Some manuscripts (and books!) are technically written well. The writer has followed "Strunk" rules--no unnecessary adverbs or adjectives, no cliches, no passive voice--but the writing is so bland that, even if the plot is exciting, I have to force myself through the first thirty pages. I start craving details. Other manuscripts make me feel like I need a shovel to unearth what's going on in the story under all the layers of words. In either kind of manuscript, I have a hard time "picturing" the scene. It may just be a personal preference, reading is very subjective after all, but I have to be able to see a story to really like it. To love a story, I have to understand how what I'm seeing feels to the characters.
I recently read a critique that Jeanne Lyet Gassman did for a writer who had written a 400,000 word novel. In two tips, Jeanne neatly summed up a lot of the thoughts I had while judging the contest, so I asked her for permission to repost some of those here. I've edited them to make them a little more general, and added a third tip about imagery and emotion.

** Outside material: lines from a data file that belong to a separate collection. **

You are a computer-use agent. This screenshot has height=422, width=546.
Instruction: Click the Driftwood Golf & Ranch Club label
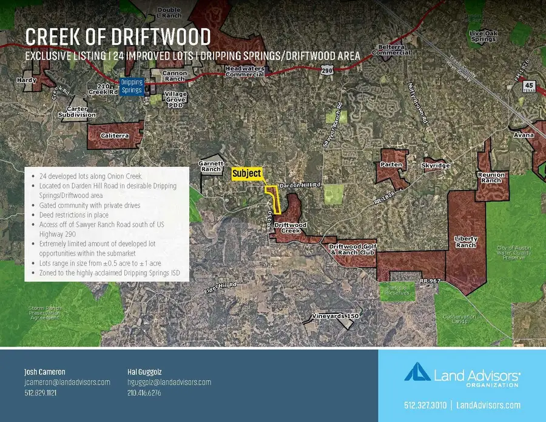352,249
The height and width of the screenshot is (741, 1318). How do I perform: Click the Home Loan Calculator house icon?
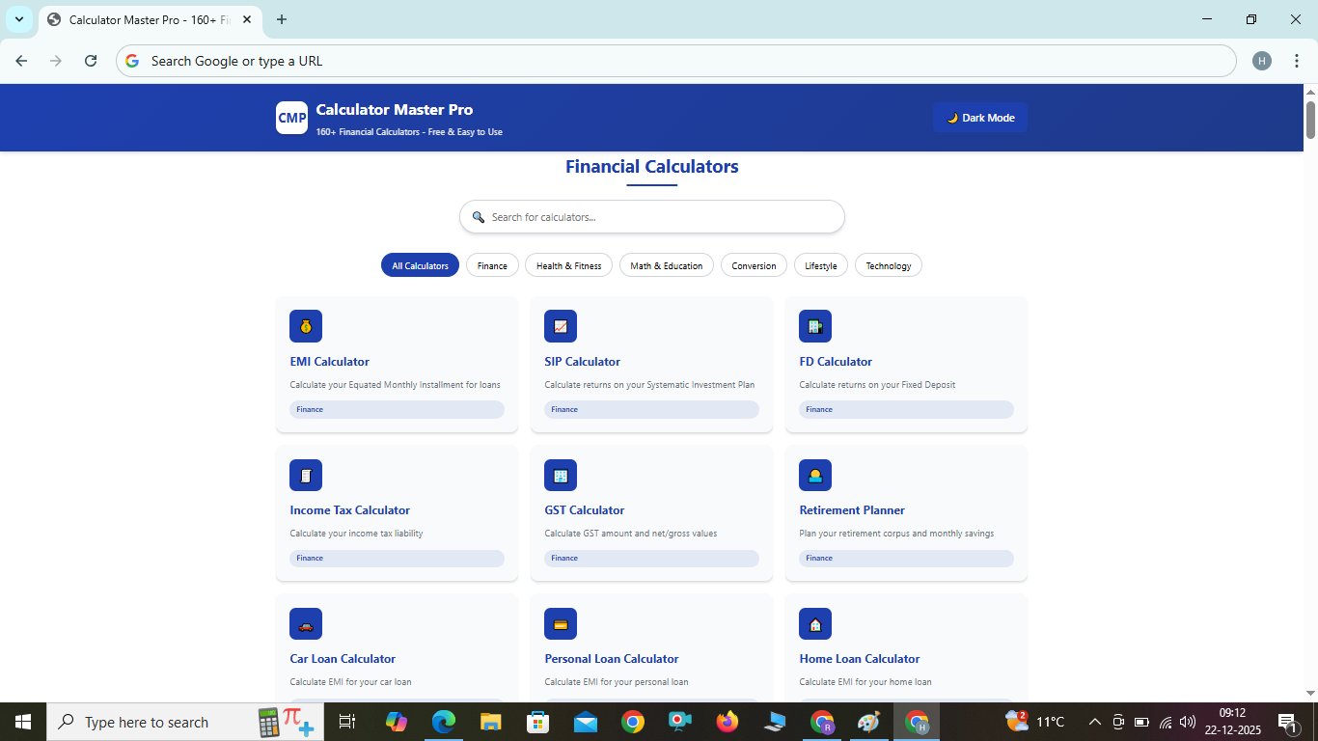tap(815, 623)
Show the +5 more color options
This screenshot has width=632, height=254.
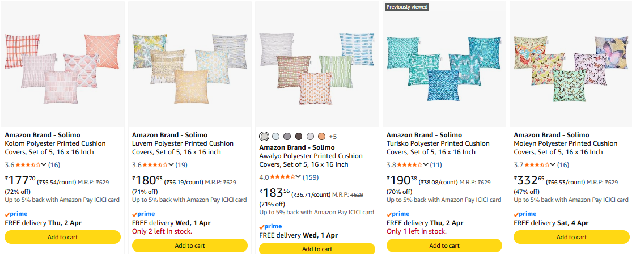tap(333, 137)
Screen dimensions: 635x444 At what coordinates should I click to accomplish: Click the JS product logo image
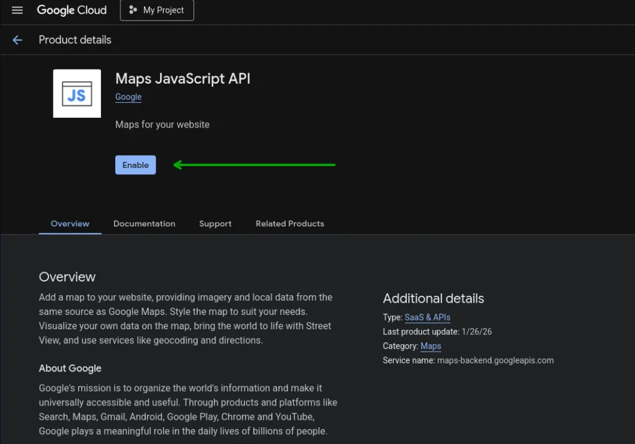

Bottom line? You can activate your writing and reduce your word count in three easy steps:
- Anchor your scenes around an active, emotional image. Make sure your scenes aren't taking place in empty space, give your characters something to do while they are talking to each other, and make sure that the things they interact with in the scene give them the opportunity to reveal both character and emotion.
- Be selective in your descriptions. Make sure there is one specific, central image in each scene or paragraph. If you are in a forest, we don't need to know every single type of tree in the forest, but at the same time, we need to know the kind of tree the protag is sleeping under.
- Let your verbs do the heavy lifting. Reduce the number of passive and being verbs, including: is, was, were, could, seem, might, appear, etc., and make the verbs themselves more descriptive to eliminate the need for adjectives and adverbs. Instead of "she was walking quickly," which is a linking verb of being with an adverb, you could use "she walked quickly," which is an active form of the same basic verb coupled with an adverb. An even better fix is simply "she jogged," which is a precise verb that eliminates the need for the adverb.